April 15, 2019

Wills and Estates

What is a family provision application?

The Succession Act 1981 (Qld) entitles eligible persons to make an application to the court seeking that adequate provision be made for their “proper maintenance and support” from the deceased person’s estate.  This is commonly called a family provision application (FPA).

who is AN Eligible person?

Only a spouse, child or dependant of a deceased person is eligible to bring an FPA.  

“Spouse” includes a husband or wife, de facto partner, a civil partner and dependent former husband or wife or civil partner. A deceased person may have multiple spouses - e.g. a de facto spouse and a married spouse.

“Child” includes natural children, stepchildren and adopted children.

“Dependant” means a person who was being wholly or substantially maintained or supported by the deceased at the time of his or her death and who is:

  • a parent of the deceased; or
  • the parent of a surviving child under the age of 18 years of that deceased person; or
  • a person under the age of 18 years.

the court’s approach.

There are clearly defined principles upon which the court must act. There is no power to rewrite the will upon principles of fairness or justice.

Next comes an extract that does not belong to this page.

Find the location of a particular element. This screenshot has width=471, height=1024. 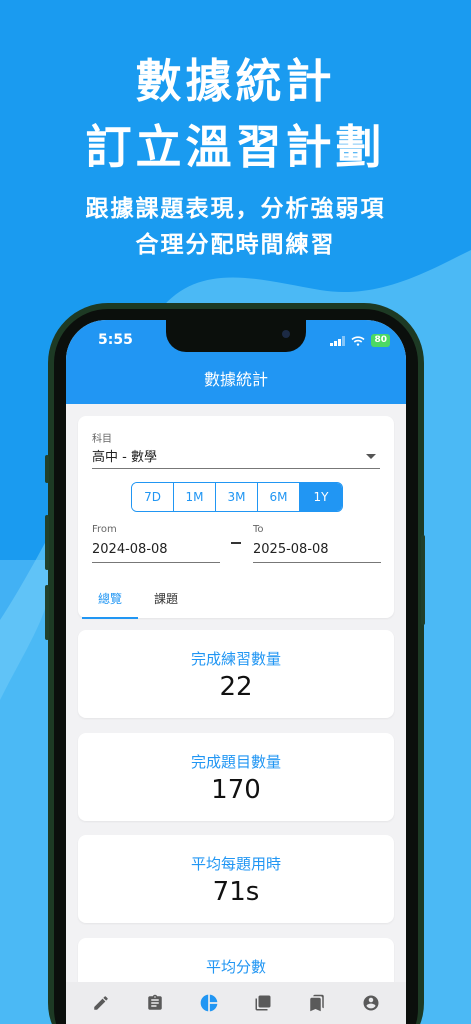

status-bar: 5:55 80 is located at coordinates (236, 344).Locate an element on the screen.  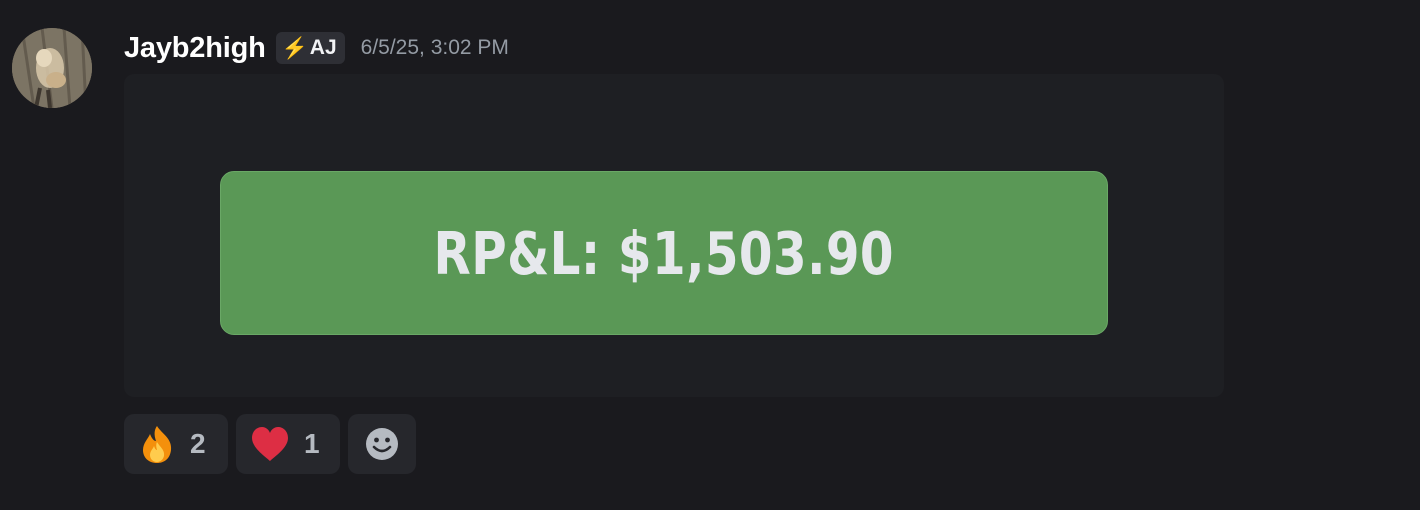
role-tag-label: AJ is located at coordinates (323, 48).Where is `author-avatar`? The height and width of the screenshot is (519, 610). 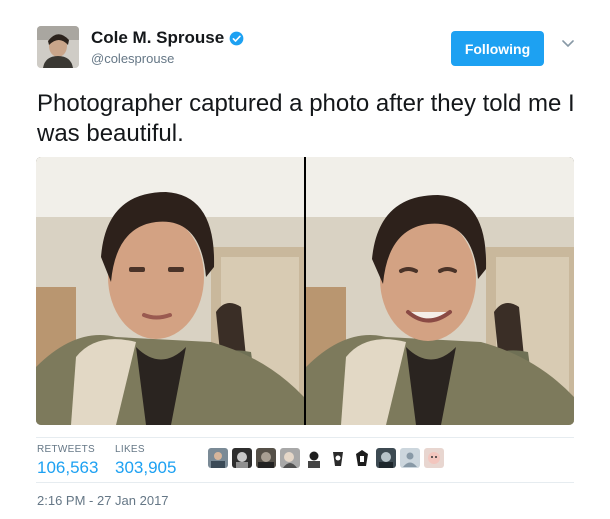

Firstly, the court decides whether the gift (if any) to the applicant is adequate.

Secondly, if the court finds the gift (if any) was not adequate, then it has a discretion to make provision (usually a sum of money) for the applicant as it thinks fit.

There are a number of factors the court considers in determining FPAs which include the:

  • applicant’s financial position and needs now and into the future;
  • ability of the applicant to meet their financial obligations;
  • any physical, intellectual or mental disability of the applicant;
  • size of the estate;
  • any contributions made to the building up of the deceased’s estate or to the welfare of the deceased;
  • competing claims – i.e. financial position and circumstances of the beneficiaries;
  • standard of living of the applicant during the deceased’s lifetime;
  • relationship between the deceased and the applicant; and
  • wishes of the deceased.


Most FPAs settle at or before the compulsory mediation stage rather than proceeding to trial.

Below are the usual steps to be undertaken in attempting to resolve an FPA:




The applicant must give notice of their intention to bring an FPA.

Within 6 months of death


The applicant must file their application in court and serve it together with their affidavit supporting that application.  When serving these documents they must also provide a draft directions order (DO) which proposes a timetable for the FPA. The affidavit is usually quite detailed and takes some time to prepare.

Within 9 months of death


The executor either agrees on the timetable proposed, or negotiates other dates in the DO with the applicant.

14 days from service of the draft DO


The executor serves copies of all court documents and the agreed DO (together with a specifically worded letter) to any person who may be affected by the FPA.

As agreed in the DO


Any person served with these documents who chooses to be separately represented must file and serve a Notice of Address for Service. If they also intend to bring an FPA that must be stated in the Notice.

As agreed in the DO


The executor files and serves their affidavits in reply.

As agreed in the DO


The additional parties file and serve their affidavits.

As agreed in the DO


All parties have another opportunity to file and serve any further affidavits.

As agreed in the DO


A without prejudice meeting is held – usually by telephone between the lawyers. The purpose being to narrow the issues if possible and attempt to negotiate a settlement.

As agreed in the DO


If not resolved, the FPA proceeds to mediation.

As agreed in the DO


If not resolved at mediation (or subsequently) then the FPA will be set down for trial to be determined by a judge. The matter can still settle at any time up to and including the trial.